I have to confess that I have a great gift. I am able to see angels. Now, wait, don't laugh or consider me strange. I have been told that every time you do a good deed, you give birth to a new guardian angel and every time you act self-absorbed, do things half-hearted, and every time you say "whatever," you lose an angel. I have to tell you that I have never seen so many angels in one room. From what I can see, you are all surrounded by angels.

My grandmother raised me, and on occasions when I did things to make her proud and happy, she would say that I could bring a little bit of heaven down to earth. Lately, I have been admitting to this gift because I now recognize that heaven is not a place we go to after we are dead and it's not "up there" somewhere—heaven is inside every well-meaning person, especially those who volunteer to be trained as "Community Health Advocates." You see, heaven is in the heart.

Martin Luther King, Jr told us that we can all be great because we can all serve.
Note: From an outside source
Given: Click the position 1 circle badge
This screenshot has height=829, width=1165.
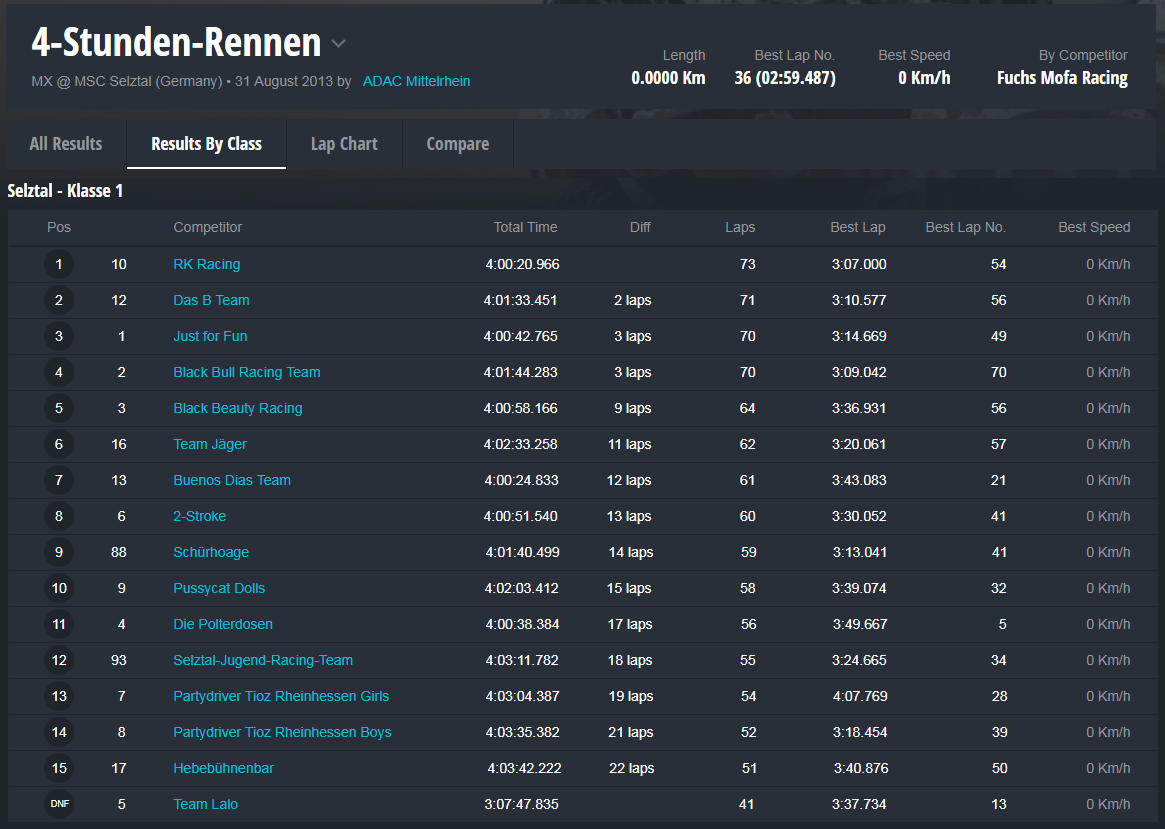Looking at the screenshot, I should pyautogui.click(x=59, y=265).
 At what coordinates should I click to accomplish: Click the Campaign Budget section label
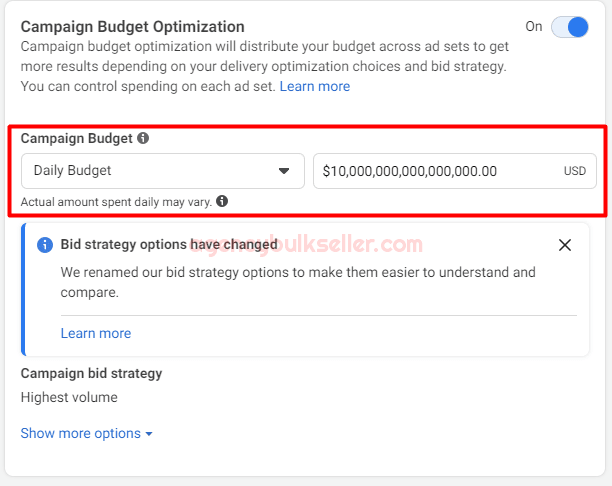coord(76,138)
He said that "if a man is called to be a street sweeper, he should sweep streets even as Michelangelo painted, or Beethoven composed music, or Shakespeare wrote poetry. He should sweep streets so well that all the host of heaven and earth will pause to say, "here lived a great street sweeper who did his job well." If we want to be considered great, we have to serve, and the true path to joy is to serve others. Don't live to get; live to give. Do your duty because it is the right thing to do.